* **Problem requirements**
What you give back should be exactly the opening lines of the data, ending with the line that contains "Task: Click the blue verified badge icon" and including it.

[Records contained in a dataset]
++++++++++

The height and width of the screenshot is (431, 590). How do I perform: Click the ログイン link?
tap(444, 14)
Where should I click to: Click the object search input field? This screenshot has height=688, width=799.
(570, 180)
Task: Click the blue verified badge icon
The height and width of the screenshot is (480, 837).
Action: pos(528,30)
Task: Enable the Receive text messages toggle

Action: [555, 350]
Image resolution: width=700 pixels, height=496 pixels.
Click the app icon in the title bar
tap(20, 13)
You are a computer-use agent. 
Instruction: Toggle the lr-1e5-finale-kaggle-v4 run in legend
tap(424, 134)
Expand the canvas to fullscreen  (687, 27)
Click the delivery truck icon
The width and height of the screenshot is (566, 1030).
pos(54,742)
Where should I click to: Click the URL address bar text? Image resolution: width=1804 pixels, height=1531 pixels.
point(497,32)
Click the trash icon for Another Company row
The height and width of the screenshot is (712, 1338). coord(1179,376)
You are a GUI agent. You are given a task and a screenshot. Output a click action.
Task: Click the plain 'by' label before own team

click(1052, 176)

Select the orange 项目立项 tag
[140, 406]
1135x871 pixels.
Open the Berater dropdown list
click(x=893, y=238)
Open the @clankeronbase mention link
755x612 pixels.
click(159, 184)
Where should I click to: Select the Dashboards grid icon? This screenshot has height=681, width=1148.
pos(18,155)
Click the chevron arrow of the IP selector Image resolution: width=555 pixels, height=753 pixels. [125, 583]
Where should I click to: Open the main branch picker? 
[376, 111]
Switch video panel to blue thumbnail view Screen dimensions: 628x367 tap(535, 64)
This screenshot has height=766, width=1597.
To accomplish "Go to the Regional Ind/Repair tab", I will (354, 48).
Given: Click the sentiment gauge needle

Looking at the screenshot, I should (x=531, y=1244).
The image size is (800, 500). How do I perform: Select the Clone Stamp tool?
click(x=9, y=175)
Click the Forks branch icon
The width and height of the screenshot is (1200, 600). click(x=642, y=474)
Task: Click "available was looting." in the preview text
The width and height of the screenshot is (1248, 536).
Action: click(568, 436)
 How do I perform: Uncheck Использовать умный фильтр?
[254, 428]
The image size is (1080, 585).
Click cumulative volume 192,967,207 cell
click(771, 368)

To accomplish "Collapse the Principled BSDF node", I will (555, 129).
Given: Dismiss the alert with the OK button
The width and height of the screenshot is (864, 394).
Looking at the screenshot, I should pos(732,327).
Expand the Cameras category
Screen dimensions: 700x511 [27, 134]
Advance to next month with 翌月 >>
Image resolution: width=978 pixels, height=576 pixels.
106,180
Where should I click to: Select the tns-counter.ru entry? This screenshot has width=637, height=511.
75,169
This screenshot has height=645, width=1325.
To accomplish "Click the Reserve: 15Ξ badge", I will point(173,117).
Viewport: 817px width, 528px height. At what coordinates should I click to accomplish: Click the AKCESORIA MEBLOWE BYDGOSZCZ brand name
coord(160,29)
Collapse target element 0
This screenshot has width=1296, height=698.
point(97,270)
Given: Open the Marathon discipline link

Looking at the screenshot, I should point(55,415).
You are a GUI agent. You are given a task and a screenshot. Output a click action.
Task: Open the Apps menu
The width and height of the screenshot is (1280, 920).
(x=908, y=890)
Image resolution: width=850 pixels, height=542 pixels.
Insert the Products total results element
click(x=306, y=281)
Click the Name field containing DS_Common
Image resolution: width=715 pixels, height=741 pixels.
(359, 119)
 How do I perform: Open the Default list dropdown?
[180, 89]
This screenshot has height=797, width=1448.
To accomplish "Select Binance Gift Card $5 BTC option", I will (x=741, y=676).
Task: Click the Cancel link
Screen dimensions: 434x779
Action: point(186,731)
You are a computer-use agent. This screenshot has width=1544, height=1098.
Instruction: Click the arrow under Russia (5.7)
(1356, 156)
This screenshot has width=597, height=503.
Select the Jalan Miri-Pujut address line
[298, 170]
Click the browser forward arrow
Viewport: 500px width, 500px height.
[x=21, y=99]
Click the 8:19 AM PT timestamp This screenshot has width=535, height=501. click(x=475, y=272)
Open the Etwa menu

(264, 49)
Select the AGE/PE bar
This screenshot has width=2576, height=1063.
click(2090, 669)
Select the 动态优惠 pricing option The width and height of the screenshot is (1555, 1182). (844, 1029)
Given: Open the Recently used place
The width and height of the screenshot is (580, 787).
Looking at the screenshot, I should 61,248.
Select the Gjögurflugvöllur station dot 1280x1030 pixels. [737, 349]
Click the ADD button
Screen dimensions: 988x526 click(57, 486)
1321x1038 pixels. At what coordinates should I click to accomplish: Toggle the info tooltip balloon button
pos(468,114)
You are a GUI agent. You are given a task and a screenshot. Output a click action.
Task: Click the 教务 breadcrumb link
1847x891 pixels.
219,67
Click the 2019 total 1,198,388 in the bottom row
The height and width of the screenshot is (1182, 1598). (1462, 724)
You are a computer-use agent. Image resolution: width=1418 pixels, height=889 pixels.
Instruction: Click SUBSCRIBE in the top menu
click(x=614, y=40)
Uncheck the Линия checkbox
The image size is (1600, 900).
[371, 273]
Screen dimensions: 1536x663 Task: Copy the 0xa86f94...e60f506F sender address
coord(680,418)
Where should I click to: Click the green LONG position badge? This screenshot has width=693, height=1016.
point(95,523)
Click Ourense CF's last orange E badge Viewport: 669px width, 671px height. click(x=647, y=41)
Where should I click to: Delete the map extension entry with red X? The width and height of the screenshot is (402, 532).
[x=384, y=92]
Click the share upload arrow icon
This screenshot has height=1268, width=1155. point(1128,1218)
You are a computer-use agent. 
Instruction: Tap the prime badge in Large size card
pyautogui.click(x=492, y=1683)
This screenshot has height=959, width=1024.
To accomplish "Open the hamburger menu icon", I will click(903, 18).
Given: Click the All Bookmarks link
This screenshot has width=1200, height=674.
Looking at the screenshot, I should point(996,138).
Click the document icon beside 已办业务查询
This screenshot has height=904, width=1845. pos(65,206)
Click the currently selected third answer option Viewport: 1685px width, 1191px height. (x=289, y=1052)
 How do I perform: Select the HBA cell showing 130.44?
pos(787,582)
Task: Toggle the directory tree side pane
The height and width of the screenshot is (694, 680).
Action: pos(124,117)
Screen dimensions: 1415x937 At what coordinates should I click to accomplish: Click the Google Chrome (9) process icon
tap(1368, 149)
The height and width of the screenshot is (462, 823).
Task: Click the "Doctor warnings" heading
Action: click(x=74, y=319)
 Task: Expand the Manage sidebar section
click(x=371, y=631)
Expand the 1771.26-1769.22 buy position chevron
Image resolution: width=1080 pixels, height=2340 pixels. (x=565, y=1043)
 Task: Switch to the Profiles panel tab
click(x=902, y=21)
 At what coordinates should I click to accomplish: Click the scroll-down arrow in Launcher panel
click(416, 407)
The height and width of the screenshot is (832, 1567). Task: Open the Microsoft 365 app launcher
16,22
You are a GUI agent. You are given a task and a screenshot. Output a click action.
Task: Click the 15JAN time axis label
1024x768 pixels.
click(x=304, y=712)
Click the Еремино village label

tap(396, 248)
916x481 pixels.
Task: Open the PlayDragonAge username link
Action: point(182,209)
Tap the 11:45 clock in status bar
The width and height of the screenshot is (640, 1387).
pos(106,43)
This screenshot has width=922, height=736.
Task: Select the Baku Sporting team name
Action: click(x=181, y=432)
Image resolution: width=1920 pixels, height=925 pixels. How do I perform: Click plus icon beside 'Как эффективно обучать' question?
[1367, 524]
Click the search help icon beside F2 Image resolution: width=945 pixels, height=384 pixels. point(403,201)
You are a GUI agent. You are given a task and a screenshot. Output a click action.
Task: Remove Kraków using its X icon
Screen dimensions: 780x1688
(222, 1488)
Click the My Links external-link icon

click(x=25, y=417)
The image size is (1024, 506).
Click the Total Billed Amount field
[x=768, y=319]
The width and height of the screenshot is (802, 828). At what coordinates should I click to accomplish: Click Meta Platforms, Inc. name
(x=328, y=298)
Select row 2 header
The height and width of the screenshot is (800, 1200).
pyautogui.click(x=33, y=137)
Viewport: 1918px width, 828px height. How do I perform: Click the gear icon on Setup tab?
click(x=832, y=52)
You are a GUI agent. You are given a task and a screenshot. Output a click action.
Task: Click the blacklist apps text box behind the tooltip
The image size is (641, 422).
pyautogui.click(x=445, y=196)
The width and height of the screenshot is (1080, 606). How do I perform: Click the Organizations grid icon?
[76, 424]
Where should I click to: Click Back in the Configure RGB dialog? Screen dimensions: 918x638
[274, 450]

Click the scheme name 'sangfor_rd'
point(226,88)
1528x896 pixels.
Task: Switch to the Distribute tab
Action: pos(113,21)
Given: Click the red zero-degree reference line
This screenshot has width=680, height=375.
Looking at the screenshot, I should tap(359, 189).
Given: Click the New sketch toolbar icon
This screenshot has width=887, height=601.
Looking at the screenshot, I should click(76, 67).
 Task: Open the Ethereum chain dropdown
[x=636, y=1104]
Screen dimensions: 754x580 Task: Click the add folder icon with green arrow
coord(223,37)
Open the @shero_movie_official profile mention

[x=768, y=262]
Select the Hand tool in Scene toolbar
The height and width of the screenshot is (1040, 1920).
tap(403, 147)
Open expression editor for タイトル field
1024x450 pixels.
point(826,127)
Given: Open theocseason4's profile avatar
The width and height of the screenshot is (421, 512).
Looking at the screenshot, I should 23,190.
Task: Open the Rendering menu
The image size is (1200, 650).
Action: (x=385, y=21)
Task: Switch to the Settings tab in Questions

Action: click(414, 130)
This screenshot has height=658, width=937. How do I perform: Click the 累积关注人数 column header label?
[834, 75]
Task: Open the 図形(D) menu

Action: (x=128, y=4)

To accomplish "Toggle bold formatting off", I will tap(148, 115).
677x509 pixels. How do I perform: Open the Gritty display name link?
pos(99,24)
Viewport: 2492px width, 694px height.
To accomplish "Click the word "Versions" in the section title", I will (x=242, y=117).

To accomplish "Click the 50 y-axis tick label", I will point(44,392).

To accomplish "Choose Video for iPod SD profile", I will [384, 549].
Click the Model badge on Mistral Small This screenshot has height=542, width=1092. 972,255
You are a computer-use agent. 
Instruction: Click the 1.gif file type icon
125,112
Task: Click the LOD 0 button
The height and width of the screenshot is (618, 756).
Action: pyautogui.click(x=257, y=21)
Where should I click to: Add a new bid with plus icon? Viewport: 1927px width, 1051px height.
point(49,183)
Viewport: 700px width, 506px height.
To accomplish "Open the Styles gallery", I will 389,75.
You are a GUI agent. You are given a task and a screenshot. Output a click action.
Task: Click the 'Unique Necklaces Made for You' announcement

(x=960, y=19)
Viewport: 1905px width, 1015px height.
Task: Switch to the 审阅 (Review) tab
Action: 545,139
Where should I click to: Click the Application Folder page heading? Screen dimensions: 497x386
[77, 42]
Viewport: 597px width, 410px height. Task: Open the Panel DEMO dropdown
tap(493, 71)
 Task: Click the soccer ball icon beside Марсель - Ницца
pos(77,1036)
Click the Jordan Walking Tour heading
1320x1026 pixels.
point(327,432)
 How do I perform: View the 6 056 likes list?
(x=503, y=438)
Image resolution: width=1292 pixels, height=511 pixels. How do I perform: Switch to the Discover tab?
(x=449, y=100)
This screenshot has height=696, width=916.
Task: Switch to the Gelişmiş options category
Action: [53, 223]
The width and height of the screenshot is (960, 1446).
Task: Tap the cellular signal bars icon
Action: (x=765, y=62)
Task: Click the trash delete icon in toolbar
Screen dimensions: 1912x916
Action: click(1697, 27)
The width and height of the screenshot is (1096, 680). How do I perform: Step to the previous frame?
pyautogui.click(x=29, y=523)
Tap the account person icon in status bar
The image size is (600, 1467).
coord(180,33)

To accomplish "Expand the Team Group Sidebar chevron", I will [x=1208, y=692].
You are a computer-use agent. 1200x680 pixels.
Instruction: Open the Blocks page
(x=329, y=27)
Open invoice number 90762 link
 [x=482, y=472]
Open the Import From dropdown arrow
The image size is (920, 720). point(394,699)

++++++++++

* **Answer for the task**
The height and width of the screenshot is (431, 590). How do I perform: Click the ログイン link?
tap(444, 14)
Where should I click to: Click the object search input field? This screenshot has height=688, width=799.
(570, 180)
Task: Click the blue verified badge icon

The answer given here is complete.